После убийства Кирова Шиваров начал говорить, что хочет уйти с работы и заняться журналистикой. Мы удивлялись - почему, зачем? Он, конечно, знал, почему и зачем, это МЫ не знали. Лишь в 1937 году ему это удалось.
В 1938 году, утром, когда я еще лежу в постели, он входит ко мне в комнату в пальто и в шапке. Визит его для меня полная неожиданность, так как незадолго до этого он был переведен на работу в Свердловск, в газету.
- Что случилось, Николай?
Он вертит шапку в руках.
- Одна добрая душа сообщила мне, что видела ордер на мой арест. Пусть это сделают здесь, чтобы Люси не нужно было таскаться в Свердловск с передачами, мрачно отвечает он".
Он взял с мамы слово, что она будет около Люси, когда это случится... что она заберет к себе Вадика, если возьмут и Люси... что она обратится к помощи Фадеева, чтобы избежать приюта для детей репрессированных... что он надеется на его дружбу...
"Его арестовали через четыре дня. Люси оставили в покое. Когда я пришла к Фадееву и сказала о случившемся, он ответил:
- Арестован, значит есть за что. Даром, без вины у нас не сажают.
Лицо его делается жестким. Губы сжимаются в узкий кружок. Ледяные, светлые глаза смотрят на меня в упор. Он перегибается ко мне через стол и очень отчетливо говорит:
- Не советую тебе вспоминать об этом.
Я отвожу глаза. Позорный, унизительный страх охватывает меня. Уйти, унести ноги - вот чего мне хочется.
Я боюсь его.
Молча я встаю и ухожу, не прощаясь. Он не окликает меня".
"Поздней ночью в июне 1940 года я услышала осторожный стук в застекленную дверь, выходившую в маленький садик. Неясная женская фигура маячит за стеклом.

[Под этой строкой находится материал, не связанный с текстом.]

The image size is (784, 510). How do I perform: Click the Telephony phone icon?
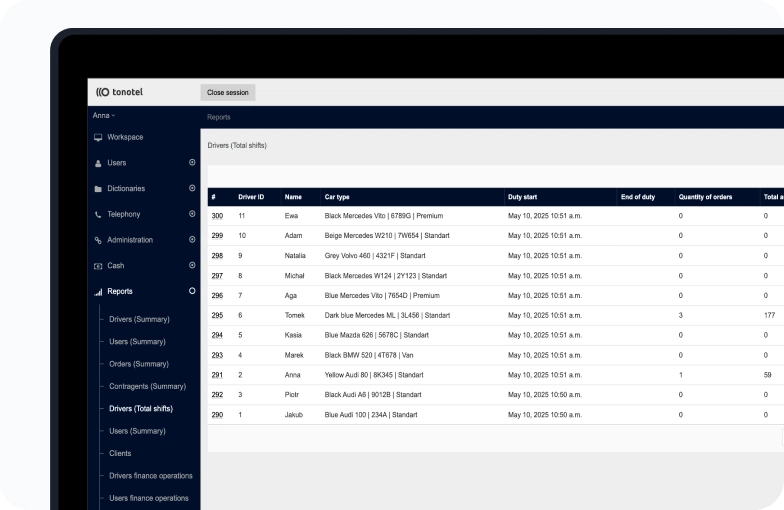click(x=98, y=215)
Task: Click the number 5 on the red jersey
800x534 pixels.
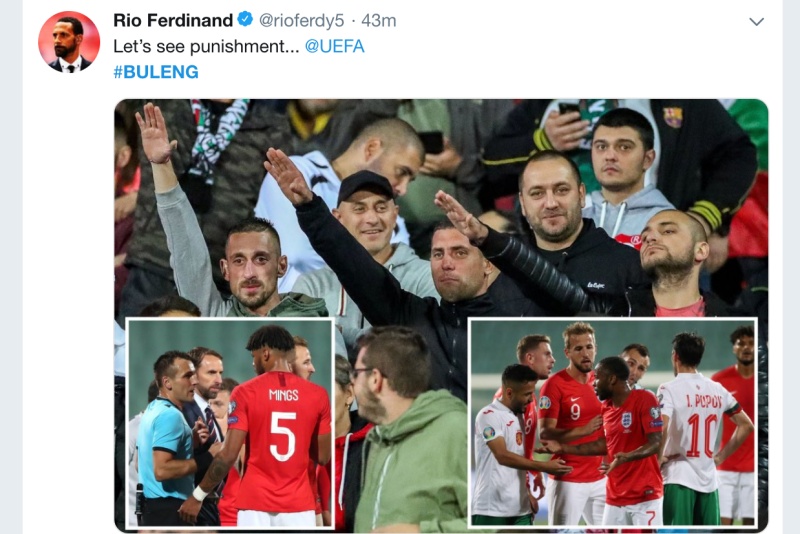Action: click(x=283, y=435)
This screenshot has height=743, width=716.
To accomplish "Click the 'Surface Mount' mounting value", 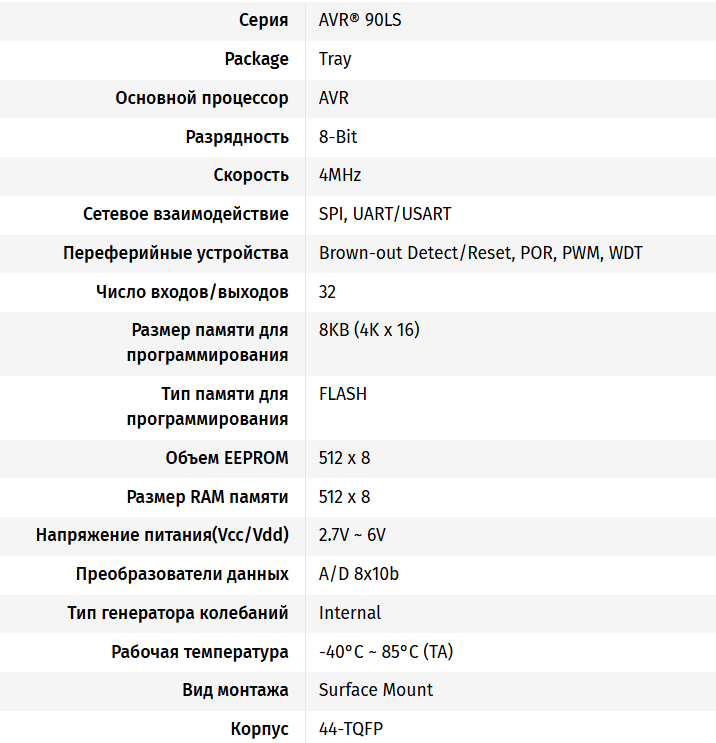I will pos(376,690).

- Не бойтесь, впустите меня... я от Николая Христофоровича.
Измученная, грязная пожилая женщина сидит передо мною.
- Кто вы? - спрашиваю я, со страхом глядя на нее.
- Мой сын в заключении вместе с ним. Я прямо с поезда, оттуда... Нет-нет, никакого чаю, не надо ничего. Я привезла вам письмо. Он умер. Убил себя.
Я сохранила текст письма:
"Галюша, мой последний день на исходе. И я думаю о тех, кого помянул бы в своей последней молитве, если бы у меня был хоть какой-нибудь божишко. Я думаю и о Вас - забывающей, почти забывшей меня. И, как всегда, я обращаюсь к Вам с просьбой. И даже с несколькими.